### TO DO
Find the word "will" in the material below and gather every line that contains it.

### RECORDS SHOWN
··········

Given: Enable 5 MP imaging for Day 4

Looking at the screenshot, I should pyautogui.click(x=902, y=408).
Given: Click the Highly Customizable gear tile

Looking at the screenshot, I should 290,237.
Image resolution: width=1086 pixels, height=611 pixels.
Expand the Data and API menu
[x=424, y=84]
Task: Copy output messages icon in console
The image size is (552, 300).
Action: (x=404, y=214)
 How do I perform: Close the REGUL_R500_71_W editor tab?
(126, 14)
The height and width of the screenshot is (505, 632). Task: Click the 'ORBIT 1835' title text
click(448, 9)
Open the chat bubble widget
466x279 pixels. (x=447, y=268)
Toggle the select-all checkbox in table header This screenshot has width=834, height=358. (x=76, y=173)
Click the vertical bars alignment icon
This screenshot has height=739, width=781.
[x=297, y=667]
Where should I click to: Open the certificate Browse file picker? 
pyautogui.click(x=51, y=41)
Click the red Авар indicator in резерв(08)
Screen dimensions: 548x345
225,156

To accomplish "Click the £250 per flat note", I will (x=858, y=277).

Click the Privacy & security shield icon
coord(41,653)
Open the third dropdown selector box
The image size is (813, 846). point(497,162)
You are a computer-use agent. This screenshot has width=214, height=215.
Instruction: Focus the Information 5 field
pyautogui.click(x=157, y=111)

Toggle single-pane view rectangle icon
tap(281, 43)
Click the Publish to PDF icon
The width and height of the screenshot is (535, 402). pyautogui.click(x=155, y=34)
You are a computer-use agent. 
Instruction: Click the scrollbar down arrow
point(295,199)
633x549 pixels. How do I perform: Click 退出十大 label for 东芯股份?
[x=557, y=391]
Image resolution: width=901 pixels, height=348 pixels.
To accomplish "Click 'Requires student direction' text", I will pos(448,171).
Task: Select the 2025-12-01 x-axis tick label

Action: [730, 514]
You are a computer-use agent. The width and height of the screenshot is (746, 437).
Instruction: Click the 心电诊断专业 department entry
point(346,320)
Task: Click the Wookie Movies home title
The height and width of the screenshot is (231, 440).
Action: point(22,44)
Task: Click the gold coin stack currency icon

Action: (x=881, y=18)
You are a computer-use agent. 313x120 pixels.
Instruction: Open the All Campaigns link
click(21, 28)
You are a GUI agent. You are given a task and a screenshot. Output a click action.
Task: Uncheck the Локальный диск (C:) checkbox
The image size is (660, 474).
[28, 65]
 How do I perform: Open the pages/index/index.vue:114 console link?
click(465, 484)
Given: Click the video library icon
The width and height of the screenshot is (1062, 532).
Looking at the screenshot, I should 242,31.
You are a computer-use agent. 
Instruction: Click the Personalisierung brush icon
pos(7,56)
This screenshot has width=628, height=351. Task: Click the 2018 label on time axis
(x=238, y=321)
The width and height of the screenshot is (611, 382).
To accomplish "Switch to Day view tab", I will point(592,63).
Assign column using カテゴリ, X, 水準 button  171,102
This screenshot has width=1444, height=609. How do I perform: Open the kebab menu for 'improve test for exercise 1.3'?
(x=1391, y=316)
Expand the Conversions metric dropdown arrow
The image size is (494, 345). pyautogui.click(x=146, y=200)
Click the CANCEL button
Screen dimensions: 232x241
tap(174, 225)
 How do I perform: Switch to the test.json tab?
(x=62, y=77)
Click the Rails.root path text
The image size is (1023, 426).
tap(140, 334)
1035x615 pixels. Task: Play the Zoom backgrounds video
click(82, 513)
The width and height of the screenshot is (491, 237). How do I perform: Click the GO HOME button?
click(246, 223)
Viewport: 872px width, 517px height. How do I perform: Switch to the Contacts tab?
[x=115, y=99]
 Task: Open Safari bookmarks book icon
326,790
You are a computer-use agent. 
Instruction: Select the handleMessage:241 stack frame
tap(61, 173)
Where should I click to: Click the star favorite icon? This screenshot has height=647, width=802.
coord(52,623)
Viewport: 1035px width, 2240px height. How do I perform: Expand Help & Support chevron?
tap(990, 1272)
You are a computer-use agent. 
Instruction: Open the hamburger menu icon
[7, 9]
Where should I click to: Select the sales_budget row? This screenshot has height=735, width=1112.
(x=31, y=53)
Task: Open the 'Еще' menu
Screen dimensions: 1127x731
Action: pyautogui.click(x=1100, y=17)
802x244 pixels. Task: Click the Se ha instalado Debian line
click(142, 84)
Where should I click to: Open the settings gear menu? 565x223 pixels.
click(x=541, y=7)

··········

### ANSWER TO THIS EXERCISE
To accomplish "Click the £250 per flat note", I will (x=858, y=277).
To accomplish "Click 'Requires student direction' text", I will pos(448,171).
To accomplish "Switch to Day view tab", I will point(592,63).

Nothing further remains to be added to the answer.